22.04.2012

Trotz Handel kein demokratischer Wandel – Industrie soll sich für Menschenrechte in China engagieren

Proteste gegen China als Gastland der Industriemesse in Hannover

© Daniel Matt/GfbV

Zur Eröffnung der Industriemesse in Hannover hat die Gesellschaft für bedrohte Völker (GfbV) mit einer Protestaktion auf die katastrophale Menschenrechtslage in China aufmerksam gemacht. „Seit mehr als einem Jahrzehnt erklärt uns die deutsche Industrie, dass mit dem Handel auch der demokratische Wandel in China komme“, sagte der GfbV-Asienreferent Ulrich Delius am Sonntag in Hannover. „Doch der Wandel blieb aus und nun droht auch noch ein schwarzes Jahr der Menschenrechte in China.“ Die GfbV appellierte daher an die deutsche Wirtschaft, in China Menschenrechte gezielt zu fördern.
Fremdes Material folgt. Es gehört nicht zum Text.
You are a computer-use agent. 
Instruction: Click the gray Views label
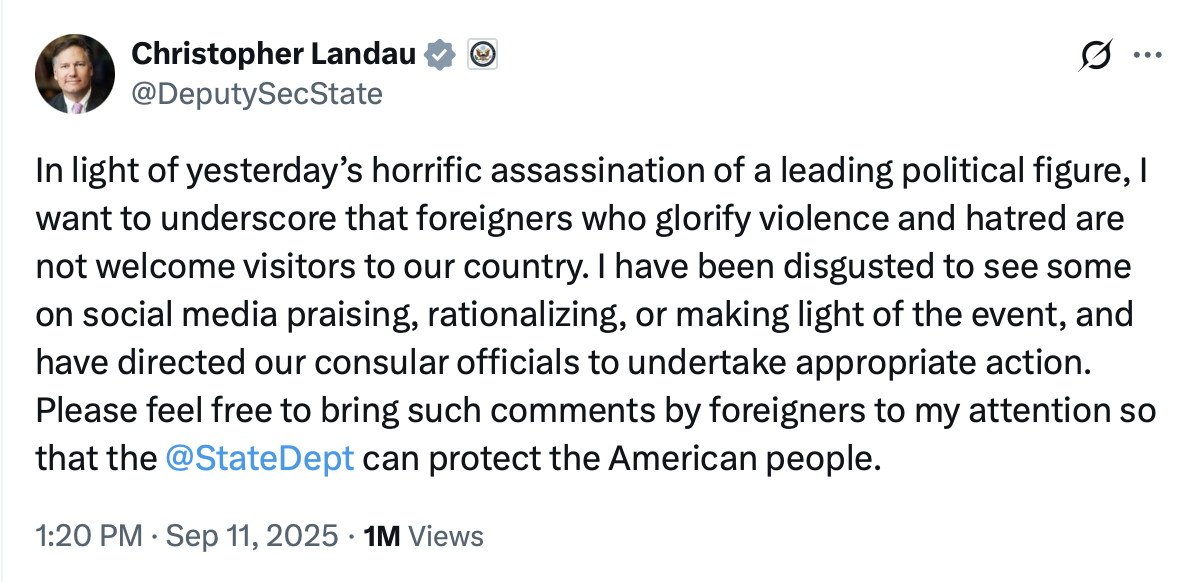pos(447,536)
Ausdrücklich wandte sich die Menschenrechtsorganisation mit ihrem Appell an den Autokonzern VW in Wolfsburg: „VW kann nun mit gutem Beispiel vorangehen und bei seinem neuen Werk in Urumtschi gezielt bislang im Arbeitsleben benachteiligte Uiguren einstellen!“. 
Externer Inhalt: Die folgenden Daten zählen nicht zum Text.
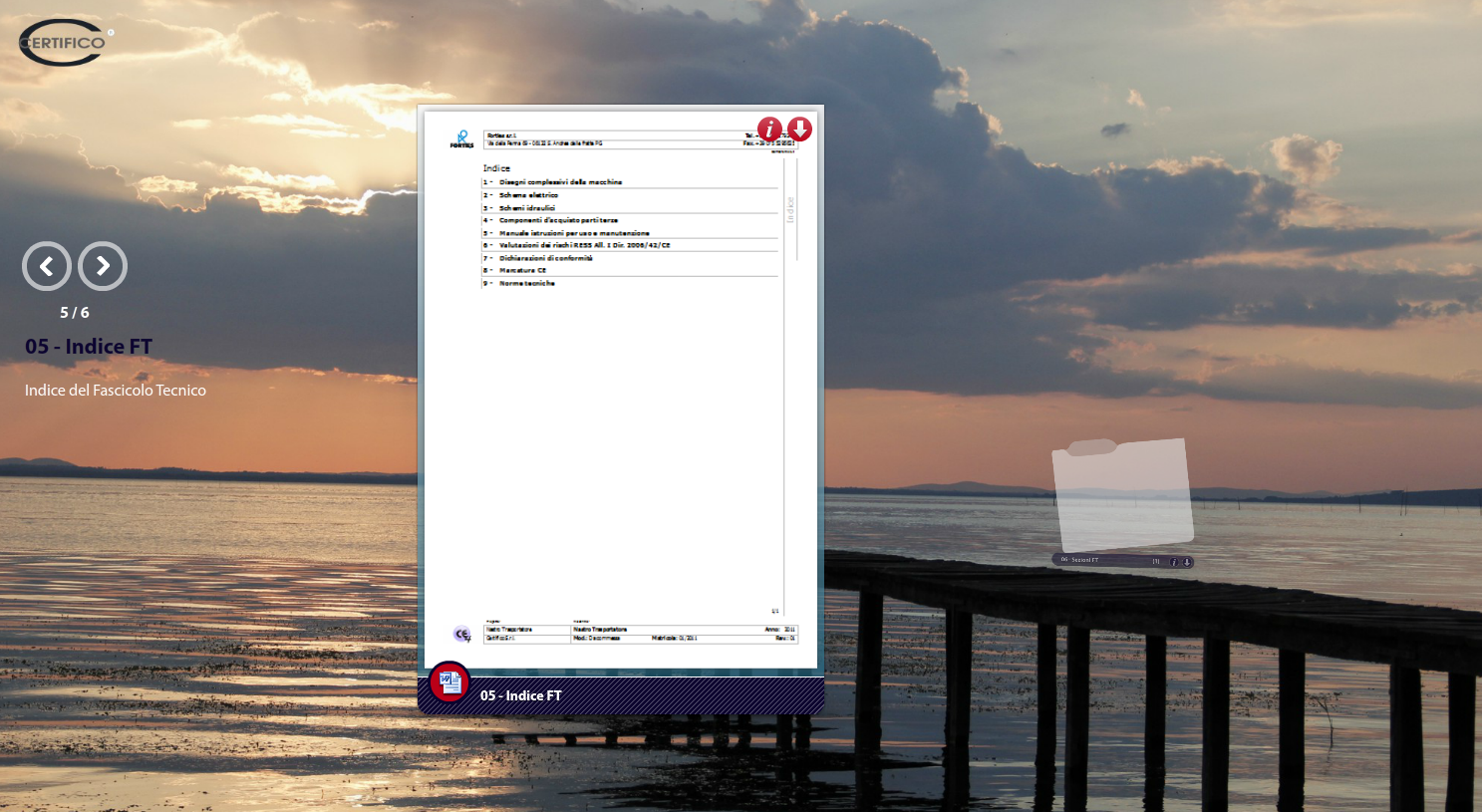Click the CE mark icon in document footer
Screen dimensions: 1482x812
click(461, 634)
Am Montag wird der chinesische Ministerpräsident Wen Jiabao gemeinsam mit Bundeskanzlerin Angela Merkel nach Wolfsburg fahren besuchen und mit VW einen Vertrag über den Bau eines neuen Werkes in der Uigurenregion Ostturkestan / Xinjiang unterzeichnen. Insgesamt will VW bis 2016 rund 14 Milliarden Euro in China investieren. „Wir erwarten, dass dies auch den Uiguren zu Gute kommt. Denn nur wenn sich ihre Lebensbedingungen spürbar verbessern, ihre Kultur wirksam geschützt und ihnen mehr Selbstverwaltung eingeräumt wird, wird die Konfliktregion zur Ruhe kommen.“ VW hat sich in seinen konzerneigenen Verhaltensgrundsätzen dazu verpflichtet, soziale Grundsätze zu verwirklichen und die Chancengleichheit zu verbessern. Uiguren beklagen seit Jahren, dass sie gegenüber eingewanderten Han-Chinesen bei der Vergabe von Arbeitsplätzen systematisch benachteiligt werden.
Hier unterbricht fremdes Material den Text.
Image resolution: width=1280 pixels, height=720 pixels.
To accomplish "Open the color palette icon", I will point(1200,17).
Angesichts wachsender Nervosität in der Führung der Kommunistischen Partei und anhaltender Proteste der Bevölkerung gegen Behördenwillkür wird sich die Menschenrechtslage in China im Jahr 2012 weiter verschlechtern, befürchtet die GfbV. So werde die Internetzensur weiter verschärft. Menschenrechtsanwälte würden systematisch eingeschüchtert, mit dem Entzug ihrer Zulassungen bedroht und so mundtot gemacht. Auch die Glaubensfreiheit von Buddhisten, Christen, Muslimen und der Meditationsbewegung Falun Gong wird nach Angaben der GfbV gezielt verletzt. Besonders massiv verfolgt werden jedoch Uiguren, Tibeter und Mongolen. Um neue Proteste zu verhindern, werden in Tibet ganze Regionen de facto unter Kriegsrecht gestellt. Mit Razzien, willkürlichen Verhaftungen und langjährigen Haftstrafen wird versucht, die Bevölkerung ruhig zu stellen. Die Uiguren im benachbarten Ostturkestan erleben diese Welle der Repression schon seit Jahren.